Tom Bean ghost sightings (multiple):

http://www.ghostsofamerica.com/7/Texas_Tom_Bean_ghost_sightings.html

Tom Bean turns White Mound into ghost town.

https://www.tshaonline.org/handbook/online/articles/hrw20

When the St. Louis Southwestern Railway’s right-of-way missed White Mound by three quarters of a mile in 1887, the community declined. Tom Bean was built on the railroad and attracted 75 percent of the population, many businesses, and all of the churches from White Mound. White Mound quickly became a ghost town.

Nearby White Rock (also of the White Mound – White Rock – Whitewright triangle) doesn’t even seem to exist in a manner, not listed in the otherwise extremely thorough Texas Almanac atall. It has this in common with White Rock, Robertson County. And another White Rock that’s listed in the GNIS database as being in Fannin County immediately east of Grayson County is actually just inside Lamar County to *its* immediate east. In this blog post, I compare this to a similarly GNIS displaced Herbert population place from Alabama.
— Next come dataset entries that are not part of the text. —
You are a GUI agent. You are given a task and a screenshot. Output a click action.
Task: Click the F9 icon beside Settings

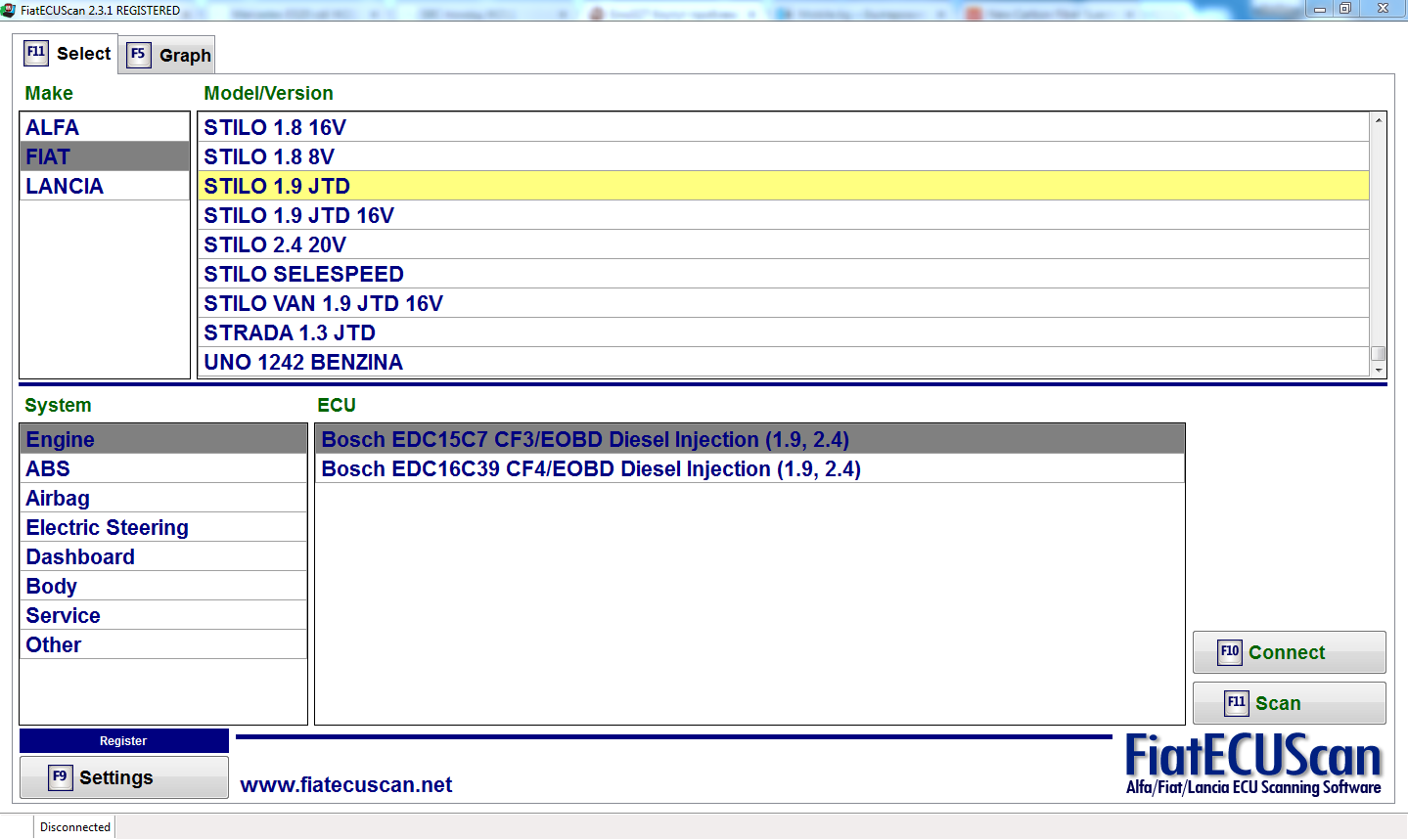(61, 777)
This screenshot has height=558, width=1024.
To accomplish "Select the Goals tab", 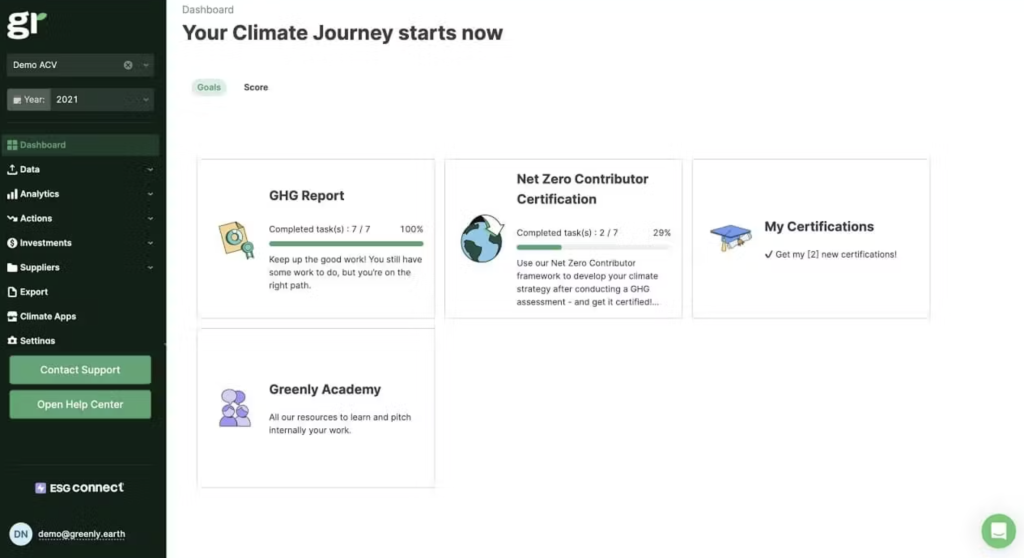I will pos(209,88).
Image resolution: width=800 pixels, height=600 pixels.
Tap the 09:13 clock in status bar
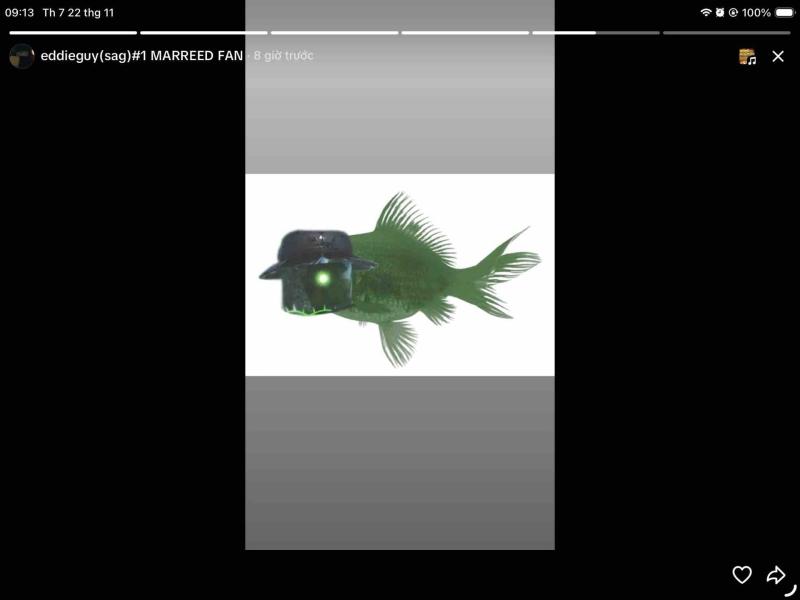point(20,13)
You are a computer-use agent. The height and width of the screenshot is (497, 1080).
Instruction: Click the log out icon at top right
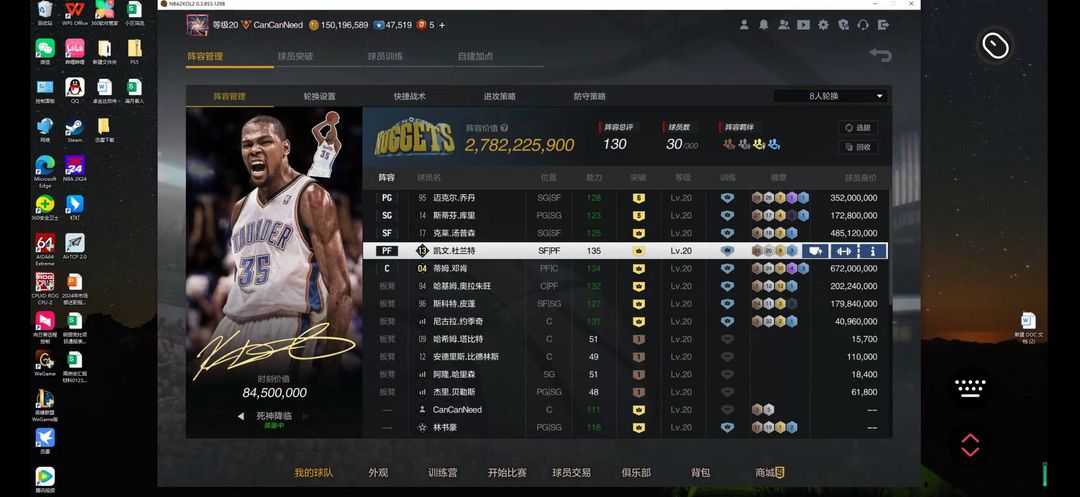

https://bakerbloch.wordpress.com/2013/04/10/more-whitehead-related-maps/

Void, null.

whiterocktexas01b
White Rock, Lamar County, Texas (near Petty) on Ghost Creek.

I’m going to quote something directly from this post now:

https://bakerbloch.wordpress.com/2013/04/10/more-whitehead-related-maps/

There is no article in the Texas Alamac for White Rock, Robertson County, unlike for nearby Headsville and Bald Prarie. However, this comprehensive almanac has a listing for a White Rock in Fannin County, which happens to be near a Petty according to the below stats, as White Rock in Robertson County is very near a Petteway (Pett—y + ewa in effect).

whiterocksintexas
White Rock population places in Texas. Notice that White Rock, Robertson County is on a Petteway topo map and White Rock, Fannin County is on a Petty map. This clued me in to their possible association.

4/11/13:

But getting back to the White Rocks of Texas, I noticed that the above mentioned White Rock near Petty is actually not in Fannin County but just over the east line in neighboring Lamar, about a mile and a 1/2 from Fannin County. So the GNIS database got this wrong, harkening back to the Herbert error discussed several months ago on this blog. But then in looking at that listing again, it’s interesting to note that a White Rock lies on a Whitewright topo map, and this particular White Rock is just beyond the *west* Fannin County line, in Grayson County in this case, about 4-5 miles in. Besides Whitewright we also have a White Mound near this White Rock, making a type of White Rock – Whitewright – White Mound triangle, with two more interestingly named population places within this established triangle, or Tom Bean and Kentucky Town.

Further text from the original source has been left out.